Zabezpieczanie Sophos Firewall WAF za pomocą MFA

Sophos Firewall

Dzięki Sophos Firewall WAF MFA można dodatkowo zabezpieczyć aplikacje webowe publikowane przez Web Application Firewall za pomocą uwierzytelniania wieloskładnikowego. Jest to szczególnie przydatne dla wewnętrznych portali, interfejsów administracyjnych, obszarów dla klientów lub partnerów, które muszą być dostępne przez HTTPS, ale nie powinny być chronione wyłącznie przez samą aplikację.

WAF-MFA nie zastępuje bezpiecznej aplikacji, zarządzania poprawkami ani czystej koncepcji uprawnień. Jest to warstwa ochronna na firewallu. Firewall najpierw sprawdza logowanie i drugi czynnik, zanim przekieruje dostęp do chronionego serwera webowego.

Aby opublikować serwer webowy przez WAF, należy najpierw zapoznać się z instrukcją Sophos Firewall WAF: Bezpieczne publikowanie serwerów webowych. Ten artykuł koncentruje się na wstępnym uwierzytelnianiu i MFA.

Kiedy WAF-MFA jest przydatne

WAF-MFA jest szczególnie skuteczne, gdy aplikacja webowa musi być dostępna z Internetu, ale nie jest przeznaczona dla wszystkich odwiedzających.

Typowe zastosowania:

  • wewnętrzne portale z dostępem zewnętrznym
  • interfejsy administracyjne aplikacji specjalistycznych
  • portale partnerskie lub klientowskie z ograniczoną liczbą użytkowników
  • starsze aplikacje webowe bez własnego silnego MFA
  • aplikacje, w których pożądana jest dodatkowa ochrona dostępu przed backendem

Dla publicznych stron internetowych, sklepów lub stron informacyjnych WAF-MFA zazwyczaj nie jest odpowiednie, ponieważ każdy odwiedzający najpierw zobaczyłby logowanie do firewalla. W przypadku skomplikowanych prywatnych aplikacji ZTNA, SSE lub dedykowany reverse proxy mogą być bardziej odpowiednie niż WAF-MFA. Jeśli potrzebny jest WebDAV, należy zachować szczególną ostrożność: Sophos WAF nie obsługuje WebDAV w pełni, co może być istotne w przypadku aplikacji takich jak Nextcloud.

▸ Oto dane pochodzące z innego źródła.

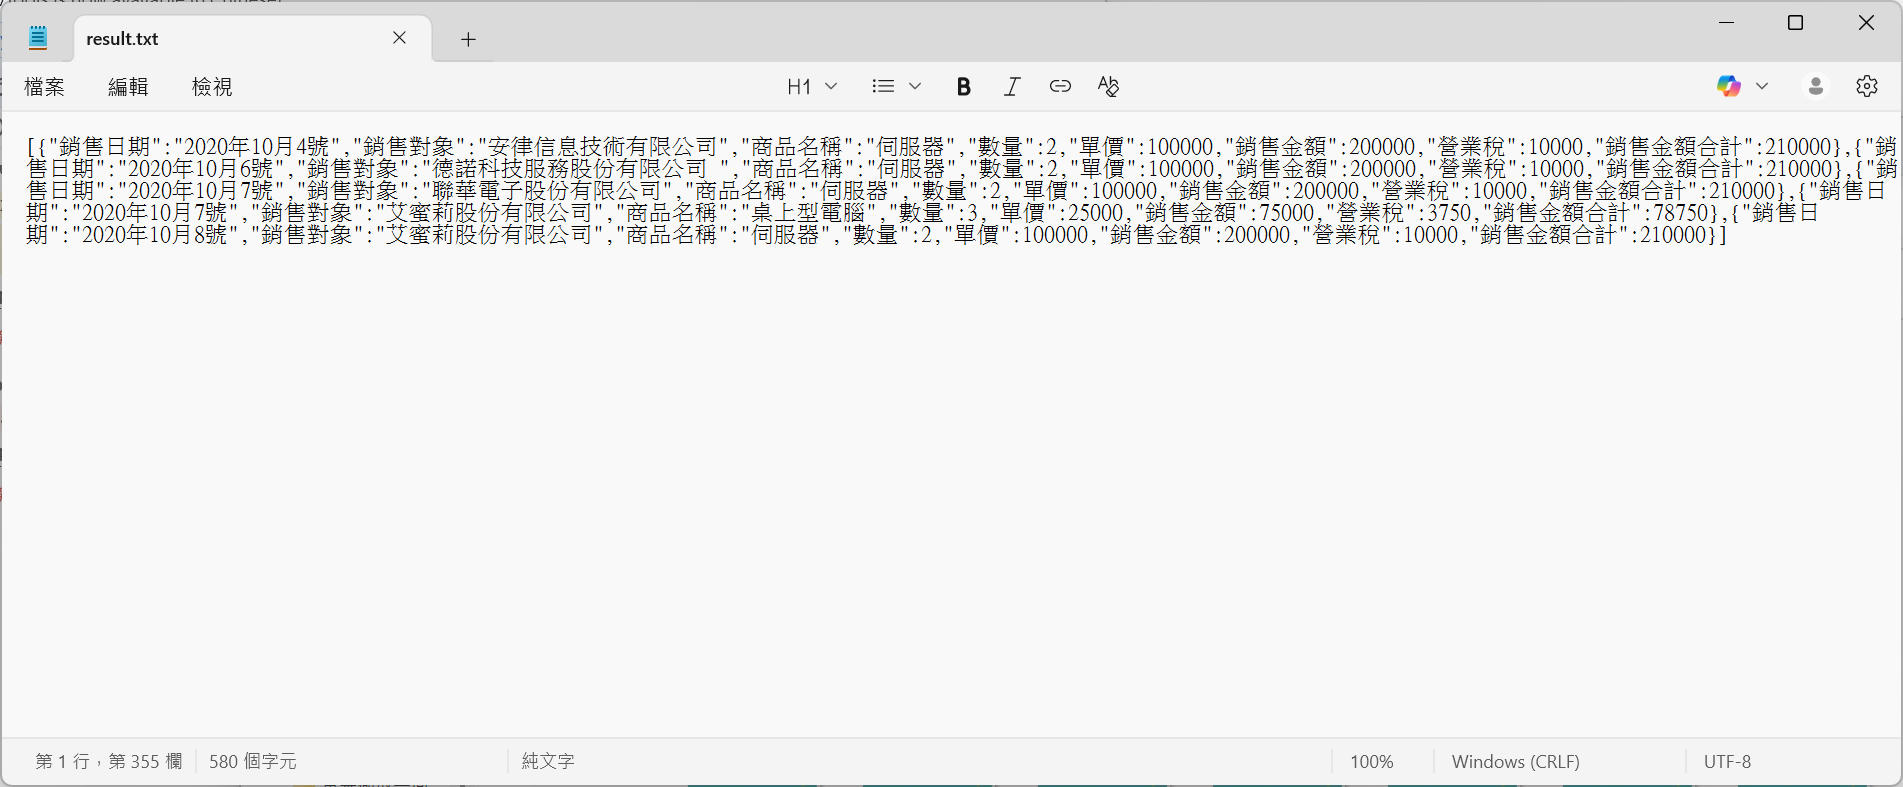
Task: Toggle bold formatting
Action: (x=963, y=87)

Kiedy WAF-MFA nie wystarcza

WAF-MFA jest wstępną warstwą dostępu. Ta warstwa nie odpowiada jednak na każde pytanie architektoniczne. Zwłaszcza w przypadku krytycznych portali należy świadomie zdecydować, czy aplikacja powinna być w ogóle publicznie dostępna.

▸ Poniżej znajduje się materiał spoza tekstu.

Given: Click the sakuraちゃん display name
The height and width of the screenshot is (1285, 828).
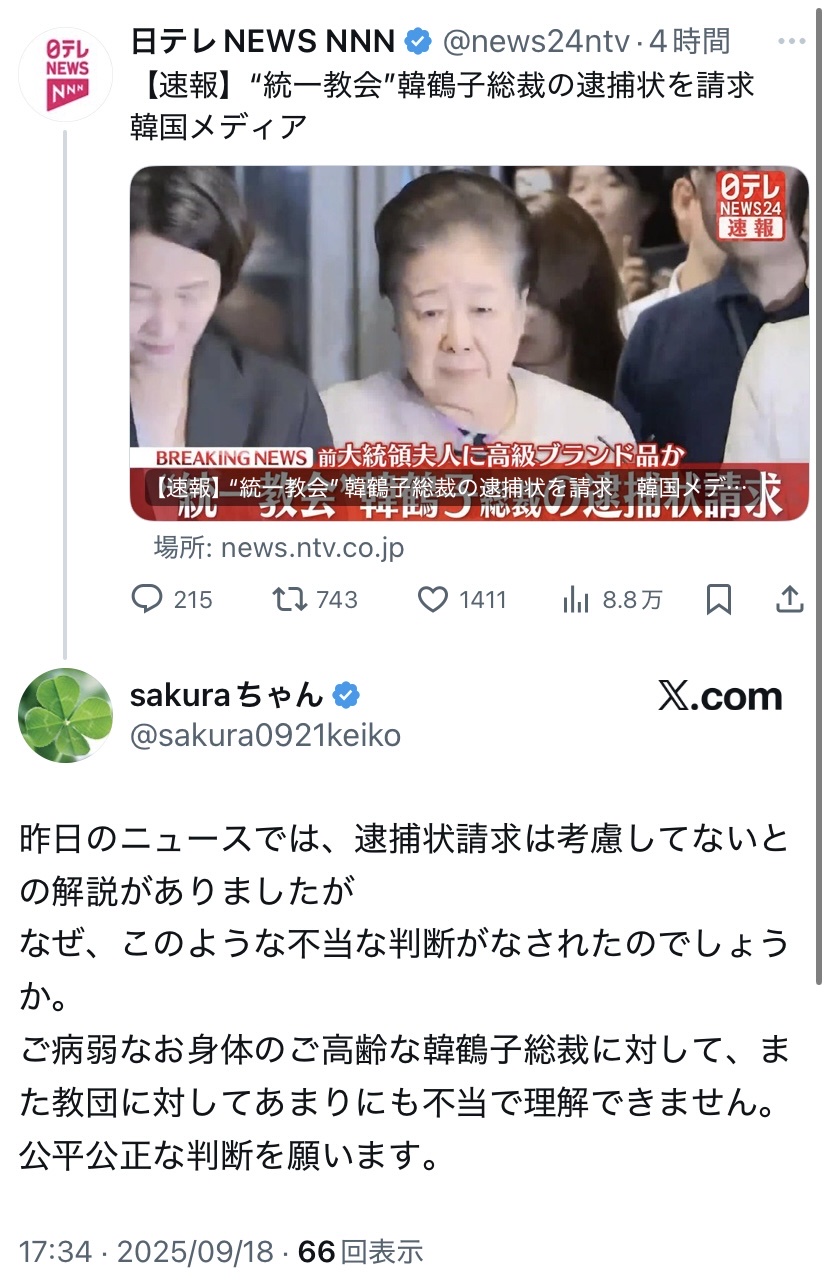Looking at the screenshot, I should tap(227, 694).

SytuacjaLepsza weryfikacja
Aplikacja jest przeznaczona tylko dla kilku wewnętrznych użytkownikówSprawdź VPN, ZTNA, stałe sieci źródłowe lub niepubliczne publikowanie
Aplikacja zawiera szczególnie wrażliwe daneDodatkowo sprawdź uprawnienia backendu, logowanie, ścieżkę audytu i sesje aplikacji
Aplikacja potrzebuje WebDAV lub specjalnych protokołówPrzetestuj zgodność WAF przed wdrożeniem lub wybierz inną architekturę
Zewnętrzni partnerzy rzadko uzyskują dostępSzczególnie jasno udokumentuj wdrażanie tokenów, proces wsparcia i mechanizmy awaryjne
Backend ma własne logowanie i roleTraktuj WAF-MFA tylko jako dodatkową warstwę, a nie jako zamiennik dla ról backendu

Jeśli portal pozostaje dostępny na całym świecie, MFA nie powinno być jedynym środkiem bezpieczeństwa. Stałe sieci źródłowe, ograniczenia krajowe, Threat Feeds, profile ochrony i czyste poprawki backendu dodatkowo zmniejszają ryzyko.

Wymagania wstępne

Przed konfiguracją należy wyjaśnić następujące kwestie:

  • Aplikacja webowa jest już zaplanowana lub opublikowana za pomocą reguły WAF.
  • Użytkownicy lub grupy są dostępne na firewallu, na przykład lokalnie, przez AD, LDAP lub RADIUS.
  • Użytkownicy mogą skonfigurować swój token OTP.
  • Czas systemowy firewalla jest poprawny i NTP działa.
  • Dla reguły WAF używane jest HTTPS z odpowiednim certyfikatem.
  • Jest jasne, czy backendowy serwer webowy potrzebuje własnego uwierzytelniania, czy firewall ma całkowicie przejąć logowanie.
  • Dostępny jest użytkownik testowy i administracyjny dostęp awaryjny.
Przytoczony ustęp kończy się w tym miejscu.